WORK TASK - Show all lines of the entries in which the word "green" is found.

***** PROVIDED INFORMATION *****

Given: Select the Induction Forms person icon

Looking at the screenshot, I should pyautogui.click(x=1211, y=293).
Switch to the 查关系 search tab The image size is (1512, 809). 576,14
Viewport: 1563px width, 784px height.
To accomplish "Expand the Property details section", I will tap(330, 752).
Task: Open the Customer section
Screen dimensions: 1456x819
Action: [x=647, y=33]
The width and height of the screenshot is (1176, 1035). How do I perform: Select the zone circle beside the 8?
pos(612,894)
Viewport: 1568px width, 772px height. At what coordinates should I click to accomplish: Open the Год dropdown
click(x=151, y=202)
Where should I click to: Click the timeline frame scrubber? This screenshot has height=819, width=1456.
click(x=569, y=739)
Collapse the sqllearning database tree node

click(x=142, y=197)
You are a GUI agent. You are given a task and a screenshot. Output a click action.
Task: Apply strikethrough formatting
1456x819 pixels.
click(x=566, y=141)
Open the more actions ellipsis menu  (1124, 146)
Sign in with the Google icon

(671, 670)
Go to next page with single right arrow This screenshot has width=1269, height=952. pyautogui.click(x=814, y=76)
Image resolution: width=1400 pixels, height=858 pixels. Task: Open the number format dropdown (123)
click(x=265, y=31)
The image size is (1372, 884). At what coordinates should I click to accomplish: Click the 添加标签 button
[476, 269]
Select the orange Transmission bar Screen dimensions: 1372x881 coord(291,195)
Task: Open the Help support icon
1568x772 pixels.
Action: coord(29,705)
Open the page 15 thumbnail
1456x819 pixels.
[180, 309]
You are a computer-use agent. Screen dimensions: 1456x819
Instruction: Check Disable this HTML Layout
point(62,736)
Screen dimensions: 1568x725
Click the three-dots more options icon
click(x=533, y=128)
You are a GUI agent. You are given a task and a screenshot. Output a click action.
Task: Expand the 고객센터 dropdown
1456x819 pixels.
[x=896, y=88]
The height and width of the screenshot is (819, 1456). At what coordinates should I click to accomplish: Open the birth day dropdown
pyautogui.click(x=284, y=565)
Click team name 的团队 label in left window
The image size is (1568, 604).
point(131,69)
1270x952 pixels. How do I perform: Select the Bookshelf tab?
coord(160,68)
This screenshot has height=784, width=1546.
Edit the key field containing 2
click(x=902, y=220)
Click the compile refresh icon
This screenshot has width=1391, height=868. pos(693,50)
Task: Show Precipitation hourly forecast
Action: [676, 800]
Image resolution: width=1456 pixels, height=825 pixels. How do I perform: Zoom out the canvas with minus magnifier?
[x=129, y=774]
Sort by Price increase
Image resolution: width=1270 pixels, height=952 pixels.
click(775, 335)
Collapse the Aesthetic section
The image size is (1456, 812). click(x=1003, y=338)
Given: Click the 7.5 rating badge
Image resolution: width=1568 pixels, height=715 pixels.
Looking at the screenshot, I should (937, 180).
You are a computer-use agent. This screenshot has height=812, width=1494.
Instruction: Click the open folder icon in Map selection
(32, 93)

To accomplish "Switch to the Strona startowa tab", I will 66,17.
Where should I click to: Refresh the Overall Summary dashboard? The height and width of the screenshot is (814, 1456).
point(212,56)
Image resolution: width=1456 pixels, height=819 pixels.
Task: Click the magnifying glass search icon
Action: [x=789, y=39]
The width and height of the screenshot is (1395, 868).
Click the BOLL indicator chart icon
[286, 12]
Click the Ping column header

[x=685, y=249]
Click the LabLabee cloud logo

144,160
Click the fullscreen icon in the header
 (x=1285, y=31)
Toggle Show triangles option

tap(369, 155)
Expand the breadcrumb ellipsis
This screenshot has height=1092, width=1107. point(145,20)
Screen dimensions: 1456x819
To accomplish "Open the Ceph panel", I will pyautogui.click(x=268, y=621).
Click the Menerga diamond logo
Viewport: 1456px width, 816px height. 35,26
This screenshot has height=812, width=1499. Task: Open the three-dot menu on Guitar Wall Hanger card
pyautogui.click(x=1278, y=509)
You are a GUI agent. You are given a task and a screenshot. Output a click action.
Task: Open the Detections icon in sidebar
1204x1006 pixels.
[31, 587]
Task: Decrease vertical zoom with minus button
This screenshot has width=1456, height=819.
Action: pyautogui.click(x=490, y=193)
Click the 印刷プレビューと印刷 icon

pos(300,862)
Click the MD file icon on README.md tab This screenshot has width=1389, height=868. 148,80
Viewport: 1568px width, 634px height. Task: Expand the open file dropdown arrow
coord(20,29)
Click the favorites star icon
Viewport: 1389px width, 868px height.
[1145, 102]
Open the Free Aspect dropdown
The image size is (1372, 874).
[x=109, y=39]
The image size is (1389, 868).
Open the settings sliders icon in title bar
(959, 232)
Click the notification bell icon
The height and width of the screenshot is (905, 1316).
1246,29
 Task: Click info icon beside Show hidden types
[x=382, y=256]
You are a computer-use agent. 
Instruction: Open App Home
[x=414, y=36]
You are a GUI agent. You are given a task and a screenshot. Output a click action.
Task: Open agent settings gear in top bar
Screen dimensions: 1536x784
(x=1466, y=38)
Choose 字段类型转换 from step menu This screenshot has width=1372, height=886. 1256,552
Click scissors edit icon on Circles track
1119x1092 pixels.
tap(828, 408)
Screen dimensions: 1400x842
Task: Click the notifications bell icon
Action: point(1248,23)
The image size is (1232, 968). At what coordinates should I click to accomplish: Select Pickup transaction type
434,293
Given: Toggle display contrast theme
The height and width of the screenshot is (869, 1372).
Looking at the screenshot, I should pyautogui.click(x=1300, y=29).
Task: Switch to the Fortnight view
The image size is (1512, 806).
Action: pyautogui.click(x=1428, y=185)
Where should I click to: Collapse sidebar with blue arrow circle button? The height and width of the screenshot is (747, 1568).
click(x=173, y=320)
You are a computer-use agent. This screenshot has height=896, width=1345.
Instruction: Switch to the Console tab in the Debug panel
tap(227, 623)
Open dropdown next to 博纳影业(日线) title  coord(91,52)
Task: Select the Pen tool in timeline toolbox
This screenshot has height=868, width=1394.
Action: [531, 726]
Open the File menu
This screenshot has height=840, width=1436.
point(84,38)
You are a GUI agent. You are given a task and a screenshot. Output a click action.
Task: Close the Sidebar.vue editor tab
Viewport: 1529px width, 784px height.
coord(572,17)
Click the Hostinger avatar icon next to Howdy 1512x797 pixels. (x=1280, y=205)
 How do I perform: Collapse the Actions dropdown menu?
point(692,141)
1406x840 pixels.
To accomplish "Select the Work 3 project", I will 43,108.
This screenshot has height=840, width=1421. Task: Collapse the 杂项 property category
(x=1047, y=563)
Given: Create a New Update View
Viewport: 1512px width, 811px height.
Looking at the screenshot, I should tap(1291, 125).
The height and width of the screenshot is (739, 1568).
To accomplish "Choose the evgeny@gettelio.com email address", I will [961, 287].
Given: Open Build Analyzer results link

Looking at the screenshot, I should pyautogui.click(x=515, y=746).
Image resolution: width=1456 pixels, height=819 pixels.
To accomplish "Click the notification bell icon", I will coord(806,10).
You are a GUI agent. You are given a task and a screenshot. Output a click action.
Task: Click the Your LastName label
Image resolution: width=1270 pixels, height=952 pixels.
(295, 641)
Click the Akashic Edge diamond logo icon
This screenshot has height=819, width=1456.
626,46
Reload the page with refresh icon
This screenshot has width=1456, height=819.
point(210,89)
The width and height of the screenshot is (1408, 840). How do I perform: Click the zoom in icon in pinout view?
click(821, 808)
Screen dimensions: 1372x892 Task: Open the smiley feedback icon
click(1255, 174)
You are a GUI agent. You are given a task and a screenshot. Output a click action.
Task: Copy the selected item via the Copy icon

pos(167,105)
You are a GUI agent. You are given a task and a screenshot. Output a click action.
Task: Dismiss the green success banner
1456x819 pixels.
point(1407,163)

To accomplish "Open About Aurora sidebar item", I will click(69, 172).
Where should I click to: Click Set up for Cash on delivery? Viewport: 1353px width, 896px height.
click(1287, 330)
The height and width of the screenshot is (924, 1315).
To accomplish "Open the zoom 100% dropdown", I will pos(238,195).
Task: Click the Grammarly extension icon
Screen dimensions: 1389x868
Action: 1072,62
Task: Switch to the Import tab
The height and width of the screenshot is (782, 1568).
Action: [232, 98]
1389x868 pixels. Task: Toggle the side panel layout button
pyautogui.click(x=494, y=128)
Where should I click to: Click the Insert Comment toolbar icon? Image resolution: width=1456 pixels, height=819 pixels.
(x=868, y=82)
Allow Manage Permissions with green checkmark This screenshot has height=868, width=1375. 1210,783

*****

RESULT -
Task: Dismiss the green success banner
Allow Manage Permissions with green checkmark This screenshot has height=868, width=1375. 1210,783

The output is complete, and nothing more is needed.